Using the listing below, select the lines with the word "help" and copy them.
--- RECORDS SUPPLIED Enclosed Below ---
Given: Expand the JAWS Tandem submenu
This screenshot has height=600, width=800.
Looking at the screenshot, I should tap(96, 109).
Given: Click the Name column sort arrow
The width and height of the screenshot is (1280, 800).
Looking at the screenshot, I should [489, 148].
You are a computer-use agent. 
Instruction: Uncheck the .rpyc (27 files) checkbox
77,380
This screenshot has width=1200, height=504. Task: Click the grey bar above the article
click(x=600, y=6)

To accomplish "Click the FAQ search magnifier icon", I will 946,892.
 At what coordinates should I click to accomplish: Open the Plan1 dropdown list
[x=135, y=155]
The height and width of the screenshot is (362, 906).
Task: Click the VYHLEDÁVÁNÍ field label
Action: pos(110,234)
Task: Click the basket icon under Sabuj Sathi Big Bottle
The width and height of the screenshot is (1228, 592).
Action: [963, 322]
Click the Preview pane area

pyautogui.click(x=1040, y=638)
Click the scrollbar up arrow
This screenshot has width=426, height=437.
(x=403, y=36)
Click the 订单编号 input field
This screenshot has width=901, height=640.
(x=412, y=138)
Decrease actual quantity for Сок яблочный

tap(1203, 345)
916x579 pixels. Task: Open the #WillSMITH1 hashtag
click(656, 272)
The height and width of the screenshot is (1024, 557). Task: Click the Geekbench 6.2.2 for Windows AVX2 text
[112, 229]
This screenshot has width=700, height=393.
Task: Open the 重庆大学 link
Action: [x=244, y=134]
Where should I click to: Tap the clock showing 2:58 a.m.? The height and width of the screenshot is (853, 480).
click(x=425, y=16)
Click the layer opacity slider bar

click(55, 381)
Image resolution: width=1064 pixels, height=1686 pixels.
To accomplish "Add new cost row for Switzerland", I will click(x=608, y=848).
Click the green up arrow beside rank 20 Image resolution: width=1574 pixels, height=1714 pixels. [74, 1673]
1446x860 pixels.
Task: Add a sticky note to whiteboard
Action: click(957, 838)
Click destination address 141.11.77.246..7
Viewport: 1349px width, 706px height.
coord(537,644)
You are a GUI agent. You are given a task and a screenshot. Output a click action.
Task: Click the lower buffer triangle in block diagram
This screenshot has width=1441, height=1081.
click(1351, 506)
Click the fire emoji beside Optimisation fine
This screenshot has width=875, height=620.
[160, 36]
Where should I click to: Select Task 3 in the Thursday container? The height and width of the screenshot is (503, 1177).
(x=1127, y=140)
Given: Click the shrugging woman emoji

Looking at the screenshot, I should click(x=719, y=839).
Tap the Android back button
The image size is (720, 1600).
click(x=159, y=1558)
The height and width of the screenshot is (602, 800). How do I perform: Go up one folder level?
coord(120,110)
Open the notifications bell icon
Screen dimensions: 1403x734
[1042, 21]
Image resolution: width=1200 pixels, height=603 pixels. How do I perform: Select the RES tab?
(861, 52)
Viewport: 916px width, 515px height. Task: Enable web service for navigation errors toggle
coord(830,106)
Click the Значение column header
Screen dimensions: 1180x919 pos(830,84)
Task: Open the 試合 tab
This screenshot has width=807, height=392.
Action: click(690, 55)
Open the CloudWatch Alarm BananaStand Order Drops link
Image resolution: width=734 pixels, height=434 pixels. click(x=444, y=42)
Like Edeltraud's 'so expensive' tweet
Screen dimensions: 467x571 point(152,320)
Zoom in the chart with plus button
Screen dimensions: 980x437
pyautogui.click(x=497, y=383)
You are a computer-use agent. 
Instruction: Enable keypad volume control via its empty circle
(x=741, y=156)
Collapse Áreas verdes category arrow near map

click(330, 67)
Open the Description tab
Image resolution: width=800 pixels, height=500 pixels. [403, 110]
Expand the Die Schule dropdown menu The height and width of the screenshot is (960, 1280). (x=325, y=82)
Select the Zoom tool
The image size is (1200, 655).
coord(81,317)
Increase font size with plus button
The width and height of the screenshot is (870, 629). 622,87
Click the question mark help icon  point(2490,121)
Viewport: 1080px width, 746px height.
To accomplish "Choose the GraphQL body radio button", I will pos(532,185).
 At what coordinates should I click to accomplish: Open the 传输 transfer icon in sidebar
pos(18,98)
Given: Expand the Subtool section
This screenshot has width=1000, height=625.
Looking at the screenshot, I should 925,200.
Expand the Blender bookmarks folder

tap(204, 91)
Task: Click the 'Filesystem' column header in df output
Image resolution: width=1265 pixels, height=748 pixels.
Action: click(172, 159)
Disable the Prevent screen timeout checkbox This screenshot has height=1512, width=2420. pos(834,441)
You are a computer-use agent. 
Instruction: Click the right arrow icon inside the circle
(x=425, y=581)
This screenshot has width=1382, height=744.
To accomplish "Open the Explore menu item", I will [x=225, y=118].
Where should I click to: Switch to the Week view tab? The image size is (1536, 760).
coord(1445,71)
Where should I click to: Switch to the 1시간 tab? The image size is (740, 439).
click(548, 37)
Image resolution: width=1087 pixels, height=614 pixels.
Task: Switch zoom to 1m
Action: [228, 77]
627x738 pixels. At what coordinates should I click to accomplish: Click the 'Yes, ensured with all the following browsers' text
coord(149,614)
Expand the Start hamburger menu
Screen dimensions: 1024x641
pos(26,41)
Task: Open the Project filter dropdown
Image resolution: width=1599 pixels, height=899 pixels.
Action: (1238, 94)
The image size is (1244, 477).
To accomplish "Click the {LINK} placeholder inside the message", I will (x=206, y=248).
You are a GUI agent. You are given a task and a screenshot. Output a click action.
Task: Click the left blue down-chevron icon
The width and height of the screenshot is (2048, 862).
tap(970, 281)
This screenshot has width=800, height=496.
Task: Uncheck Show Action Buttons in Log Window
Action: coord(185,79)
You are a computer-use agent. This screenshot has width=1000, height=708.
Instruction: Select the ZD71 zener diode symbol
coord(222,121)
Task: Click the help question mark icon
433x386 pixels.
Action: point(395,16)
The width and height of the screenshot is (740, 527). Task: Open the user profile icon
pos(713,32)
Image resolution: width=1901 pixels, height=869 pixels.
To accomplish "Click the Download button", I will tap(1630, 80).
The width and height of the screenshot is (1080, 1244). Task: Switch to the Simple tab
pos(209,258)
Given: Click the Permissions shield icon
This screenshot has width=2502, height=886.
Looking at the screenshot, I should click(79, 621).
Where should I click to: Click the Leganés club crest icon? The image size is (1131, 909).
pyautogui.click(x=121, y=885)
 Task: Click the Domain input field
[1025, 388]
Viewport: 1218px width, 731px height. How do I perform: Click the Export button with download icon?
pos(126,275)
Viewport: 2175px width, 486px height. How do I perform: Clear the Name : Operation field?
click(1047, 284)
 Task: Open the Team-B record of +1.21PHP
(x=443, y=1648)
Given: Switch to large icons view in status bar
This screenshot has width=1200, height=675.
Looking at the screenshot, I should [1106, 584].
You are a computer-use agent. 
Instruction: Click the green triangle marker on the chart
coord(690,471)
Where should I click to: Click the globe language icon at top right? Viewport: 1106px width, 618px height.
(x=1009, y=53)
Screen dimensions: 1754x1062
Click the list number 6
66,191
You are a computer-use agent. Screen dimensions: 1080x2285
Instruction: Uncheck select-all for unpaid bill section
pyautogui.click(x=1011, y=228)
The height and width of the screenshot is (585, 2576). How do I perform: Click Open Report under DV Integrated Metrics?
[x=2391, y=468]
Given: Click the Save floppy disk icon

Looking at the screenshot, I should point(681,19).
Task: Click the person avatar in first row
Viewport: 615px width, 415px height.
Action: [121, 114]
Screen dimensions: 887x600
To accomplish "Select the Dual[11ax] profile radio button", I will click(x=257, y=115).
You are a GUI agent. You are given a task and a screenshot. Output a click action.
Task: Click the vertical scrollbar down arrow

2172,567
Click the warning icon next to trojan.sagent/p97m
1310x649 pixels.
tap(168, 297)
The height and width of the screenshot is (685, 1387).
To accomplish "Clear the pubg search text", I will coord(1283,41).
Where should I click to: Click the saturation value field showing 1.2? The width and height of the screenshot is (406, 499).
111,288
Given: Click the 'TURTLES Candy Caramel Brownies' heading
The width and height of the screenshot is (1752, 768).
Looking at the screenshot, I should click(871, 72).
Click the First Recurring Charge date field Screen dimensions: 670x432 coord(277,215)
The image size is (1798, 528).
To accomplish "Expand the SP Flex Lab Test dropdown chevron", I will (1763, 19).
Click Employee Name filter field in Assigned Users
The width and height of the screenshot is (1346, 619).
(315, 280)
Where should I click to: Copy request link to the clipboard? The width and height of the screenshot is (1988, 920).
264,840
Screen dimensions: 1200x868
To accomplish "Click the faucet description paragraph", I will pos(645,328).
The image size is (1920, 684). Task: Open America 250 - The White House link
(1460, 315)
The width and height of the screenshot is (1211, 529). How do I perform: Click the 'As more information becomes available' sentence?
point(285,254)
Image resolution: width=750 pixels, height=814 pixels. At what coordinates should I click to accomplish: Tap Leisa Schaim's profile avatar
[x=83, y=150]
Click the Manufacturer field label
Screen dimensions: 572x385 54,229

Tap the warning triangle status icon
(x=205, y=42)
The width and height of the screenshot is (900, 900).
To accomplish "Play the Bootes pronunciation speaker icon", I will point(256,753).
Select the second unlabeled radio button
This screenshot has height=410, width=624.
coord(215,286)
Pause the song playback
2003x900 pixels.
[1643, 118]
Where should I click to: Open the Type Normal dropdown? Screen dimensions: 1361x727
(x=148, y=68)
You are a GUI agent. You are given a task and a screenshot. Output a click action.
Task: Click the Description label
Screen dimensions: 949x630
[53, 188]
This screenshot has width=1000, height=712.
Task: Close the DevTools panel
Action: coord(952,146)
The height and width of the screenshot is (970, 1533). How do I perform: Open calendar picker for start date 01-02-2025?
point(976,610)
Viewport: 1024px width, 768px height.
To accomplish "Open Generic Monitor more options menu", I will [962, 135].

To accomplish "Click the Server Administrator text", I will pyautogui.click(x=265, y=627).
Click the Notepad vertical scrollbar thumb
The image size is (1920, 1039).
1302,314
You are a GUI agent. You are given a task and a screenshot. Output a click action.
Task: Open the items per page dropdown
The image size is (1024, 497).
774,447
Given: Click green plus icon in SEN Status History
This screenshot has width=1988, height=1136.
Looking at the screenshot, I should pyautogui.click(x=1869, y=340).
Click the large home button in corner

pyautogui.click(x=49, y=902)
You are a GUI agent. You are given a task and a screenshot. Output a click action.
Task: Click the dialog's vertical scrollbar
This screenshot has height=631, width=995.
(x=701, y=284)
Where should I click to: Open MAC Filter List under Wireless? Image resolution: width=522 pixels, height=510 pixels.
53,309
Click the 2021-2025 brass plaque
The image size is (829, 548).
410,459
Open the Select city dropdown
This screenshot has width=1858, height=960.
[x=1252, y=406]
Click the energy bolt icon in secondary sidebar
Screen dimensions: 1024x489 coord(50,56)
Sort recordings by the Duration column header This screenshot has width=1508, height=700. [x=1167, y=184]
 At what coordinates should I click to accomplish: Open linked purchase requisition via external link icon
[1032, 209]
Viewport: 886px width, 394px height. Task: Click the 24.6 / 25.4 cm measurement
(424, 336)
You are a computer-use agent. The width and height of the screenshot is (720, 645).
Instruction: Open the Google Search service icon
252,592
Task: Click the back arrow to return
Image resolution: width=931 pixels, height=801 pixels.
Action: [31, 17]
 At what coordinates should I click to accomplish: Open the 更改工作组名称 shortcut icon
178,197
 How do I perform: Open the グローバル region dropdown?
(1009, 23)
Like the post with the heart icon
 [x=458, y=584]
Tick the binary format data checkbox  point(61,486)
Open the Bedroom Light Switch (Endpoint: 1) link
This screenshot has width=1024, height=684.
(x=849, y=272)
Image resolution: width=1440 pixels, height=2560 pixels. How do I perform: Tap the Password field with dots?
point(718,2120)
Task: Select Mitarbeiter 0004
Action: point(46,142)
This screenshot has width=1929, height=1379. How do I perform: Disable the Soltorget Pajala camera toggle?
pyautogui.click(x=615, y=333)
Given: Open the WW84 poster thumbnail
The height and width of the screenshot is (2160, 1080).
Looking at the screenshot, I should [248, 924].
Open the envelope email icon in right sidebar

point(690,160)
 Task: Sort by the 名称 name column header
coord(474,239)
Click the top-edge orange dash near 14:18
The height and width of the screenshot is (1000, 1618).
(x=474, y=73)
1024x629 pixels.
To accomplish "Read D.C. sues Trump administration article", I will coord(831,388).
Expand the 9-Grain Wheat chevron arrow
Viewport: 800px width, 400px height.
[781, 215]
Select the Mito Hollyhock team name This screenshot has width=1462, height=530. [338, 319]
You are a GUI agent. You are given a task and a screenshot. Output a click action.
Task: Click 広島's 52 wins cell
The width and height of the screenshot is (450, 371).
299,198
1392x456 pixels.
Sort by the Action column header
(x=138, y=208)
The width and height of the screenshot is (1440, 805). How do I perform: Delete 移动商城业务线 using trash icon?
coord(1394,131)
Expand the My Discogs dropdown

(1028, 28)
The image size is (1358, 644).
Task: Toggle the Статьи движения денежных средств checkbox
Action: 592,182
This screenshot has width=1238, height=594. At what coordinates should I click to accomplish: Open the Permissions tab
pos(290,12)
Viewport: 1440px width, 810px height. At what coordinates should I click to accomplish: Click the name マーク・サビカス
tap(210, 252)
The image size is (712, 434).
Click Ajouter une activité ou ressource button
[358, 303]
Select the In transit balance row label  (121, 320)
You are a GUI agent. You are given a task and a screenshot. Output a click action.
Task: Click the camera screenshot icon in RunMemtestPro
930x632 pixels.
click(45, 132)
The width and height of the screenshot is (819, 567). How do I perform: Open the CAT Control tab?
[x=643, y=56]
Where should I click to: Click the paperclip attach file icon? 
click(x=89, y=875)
--- End of Enclosed RECORDS SUPPLIED ---
● **EXPECTED ANSWER**
Click the question mark help icon  point(2490,121)
Task: Click the help question mark icon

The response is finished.